Kentucky Woman Charged with Fetal Homicide After Self-Managed Abortion
US Woman Charged After Inducing Own Abortion

In a case that underscores the complex and often harsh legal landscape facing American women since the fall of Roe v Wade, a Kentucky woman has been arrested and charged with fetal homicide after allegedly inducing her own abortion.

Charges and Arrest Details

Melinda S. Spencer, 35, was taken into custody by Kentucky State Police on Thursday, 13 April 2022. She was booked into a jail in Beattyville and remained there as of the following evening. The charges against her are severe: fetal homicide in the first degree, abuse of a corpse, and tampering with physical evidence.

According to reports from the Lexington Herald Leader, Spencer allegedly ordered medication online to terminate her pregnancy. Police described the fetus as "developed," though the exact gestational age was not specified. After the procedure, she is said to have buried the remains in her backyard.

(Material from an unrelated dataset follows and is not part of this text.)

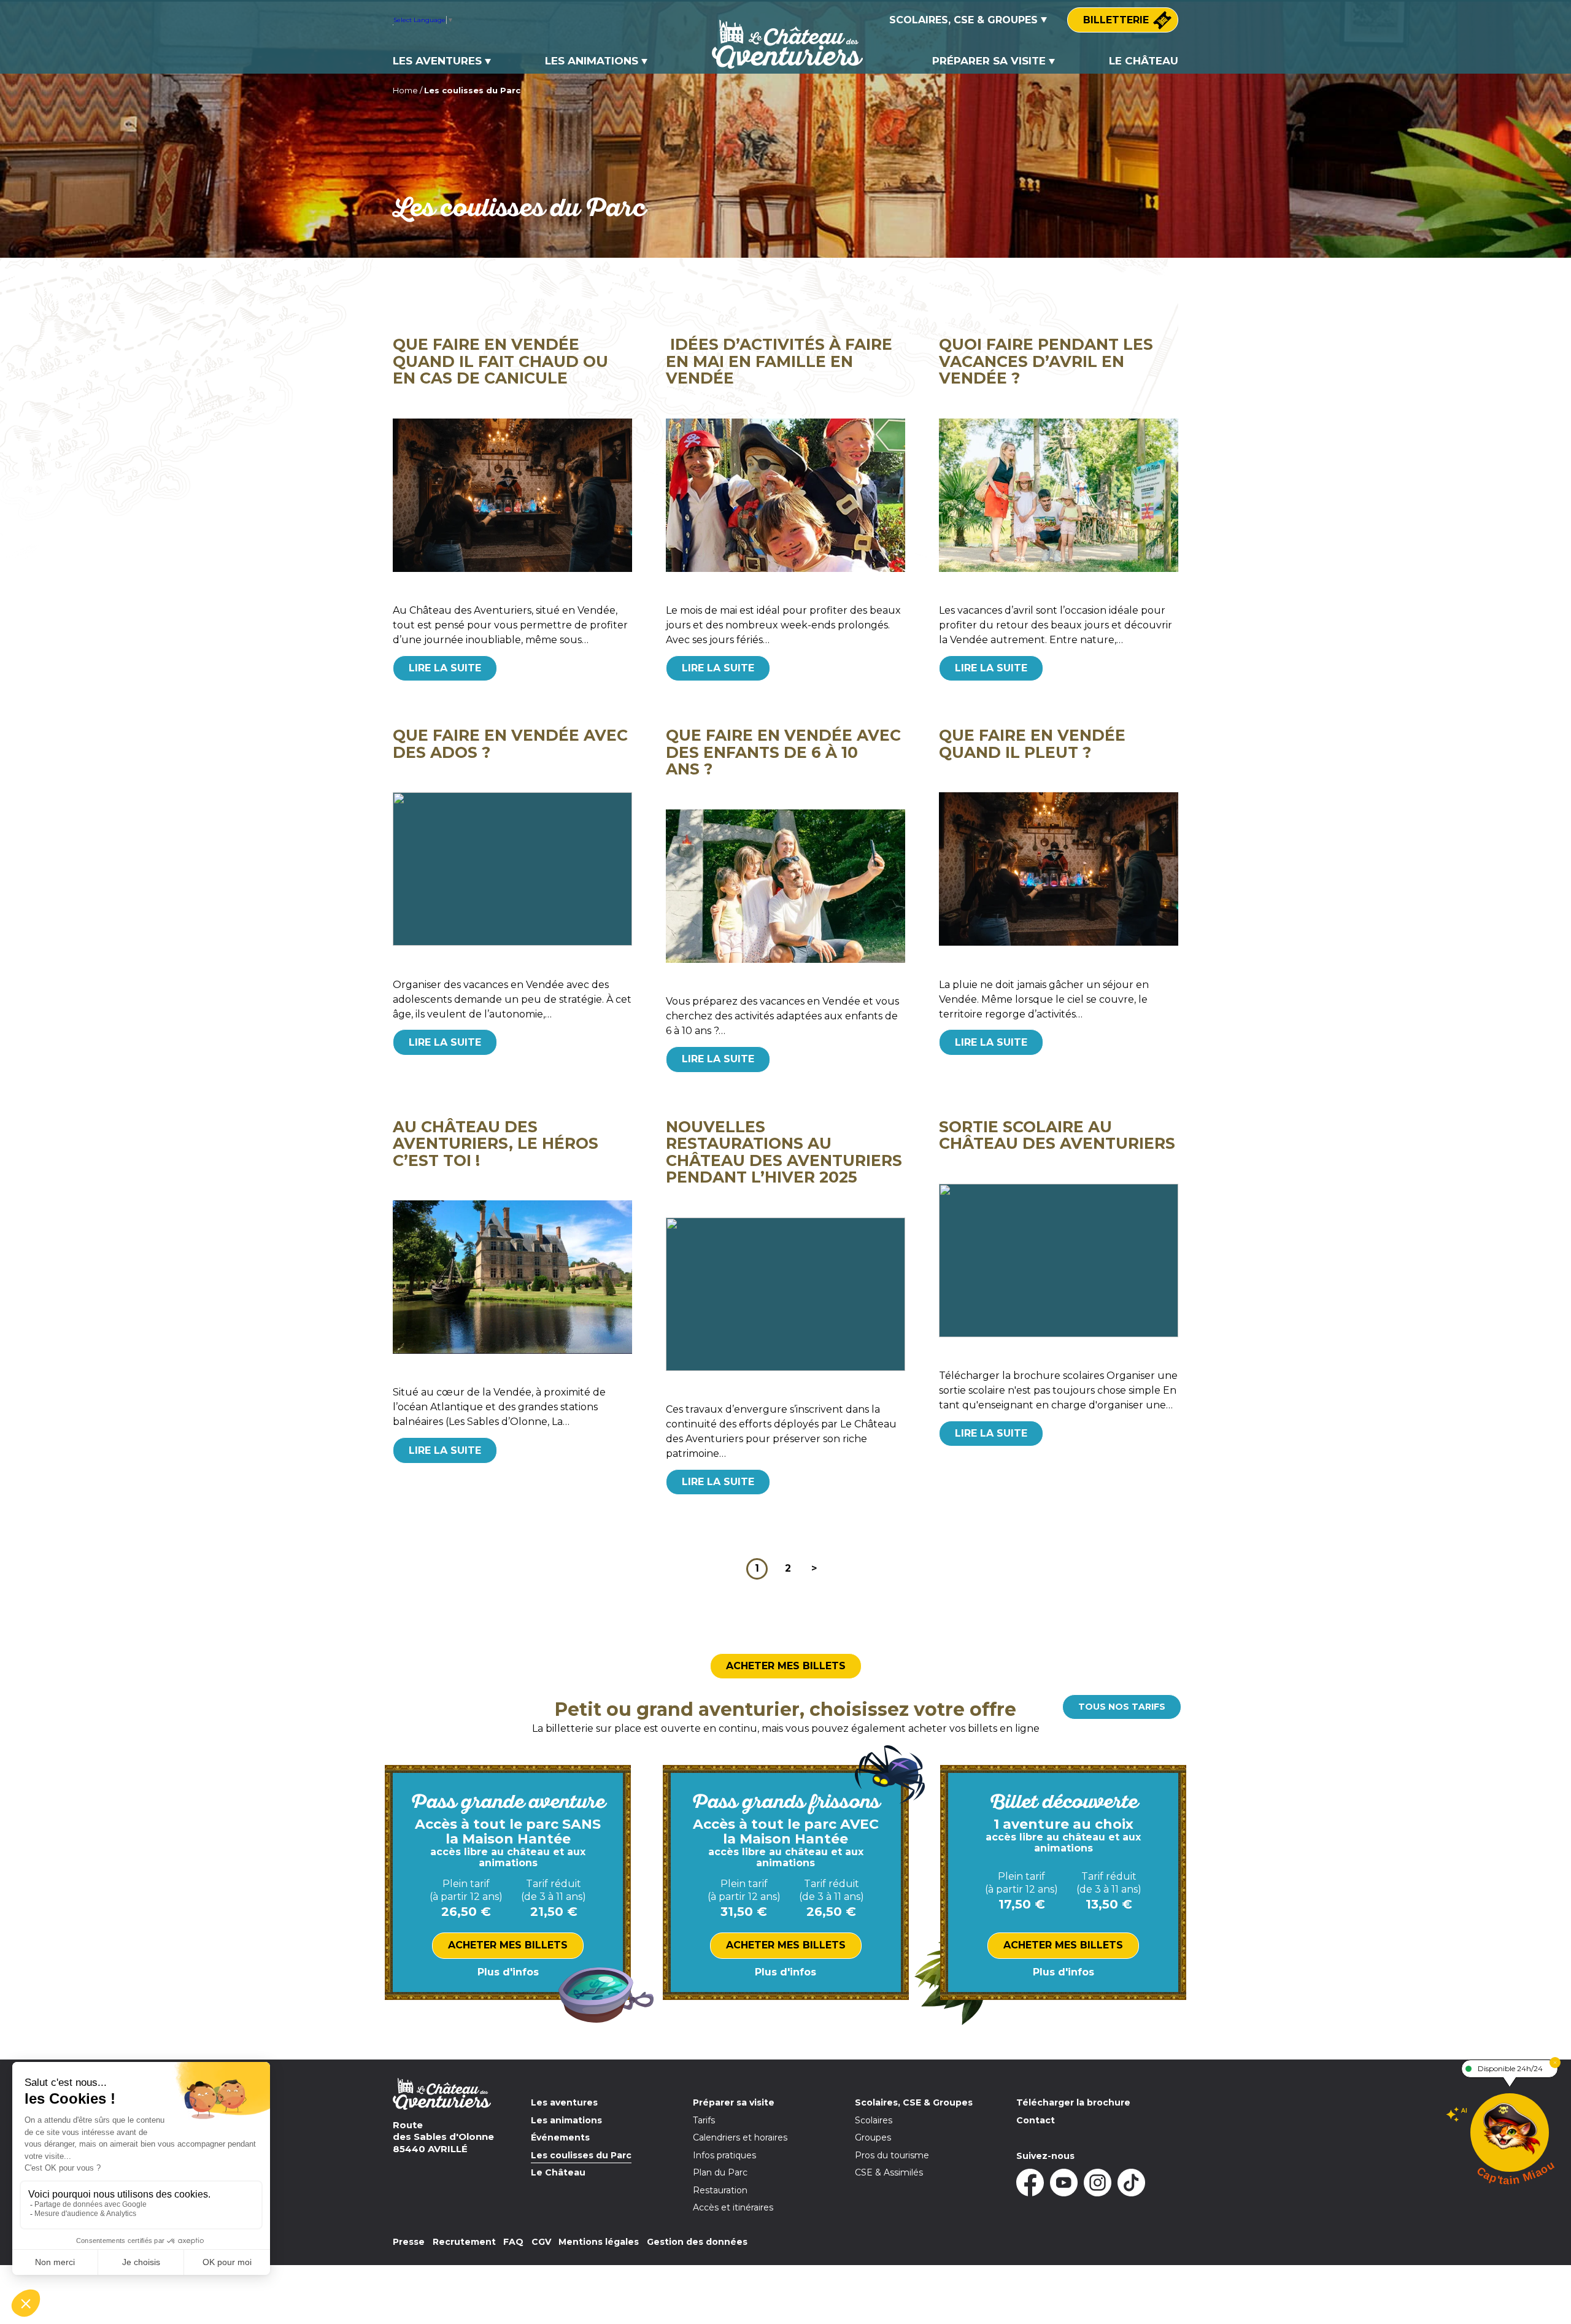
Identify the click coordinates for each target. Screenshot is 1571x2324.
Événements (560, 2137)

The Legal Grey Area of Self-Managed Abortion

Kentucky law is unequivocal in banning doctors from performing abortions at any point after conception. However, the state, like most others, does not explicitly outlaw individuals from self-managing their own abortions. Medical experts widely agree that using pills to end a pregnancy in the first trimester is safe.

Since the US Supreme Court overturned Roe v Wade in 2022, ordering abortion pills online has become increasingly common. Data from the research group #WeCount indicates that by the end of 2024, one in four abortions involved online consultations and mailed pills, with tens of thousands occurring in states with active bans.

Despite this, women continue to face criminalisation for pregnancy outcomes. Research from the reproductive justice group Pregnancy Justice found that in the two years after Roe fell, 412 people were prosecuted for pregnancy-related crimes. Of these, 16 involved homicide charges.

A Pattern of Criminalising Pregnancy Loss

Advocates argue that cases like Spencer's are part of a broader push to establish "fetal personhood," a doctrine granting embryos full legal rights that can conflict with those of the pregnant person. Healthcare workers often become the source for police investigations; in 264 of the 412 cases documented by Pregnancy Justice, information disclosed in a medical setting triggered legal action.

"Rather than meeting a pregnancy loss with care, with support... we are meeting it with criminal suspicion, with criminal investigation and with prosecution," said University of Tennessee law professor Wendy Bach in a 2024 interview.

This pattern is not isolated. Police in Georgia arrested a woman found bleeding and unconscious after a miscarriage. Another in Ohio was arrested after miscarrying into a toilet. Both cases were later dropped.

In Spencer's case, police involvement reportedly began after she spoke about her pregnancy to clinic staff. Officials from Kentucky State Police declined to comment due to the recent holidays, and a jail official stated Spencer's attorney had advised her not to speak to media or law enforcement.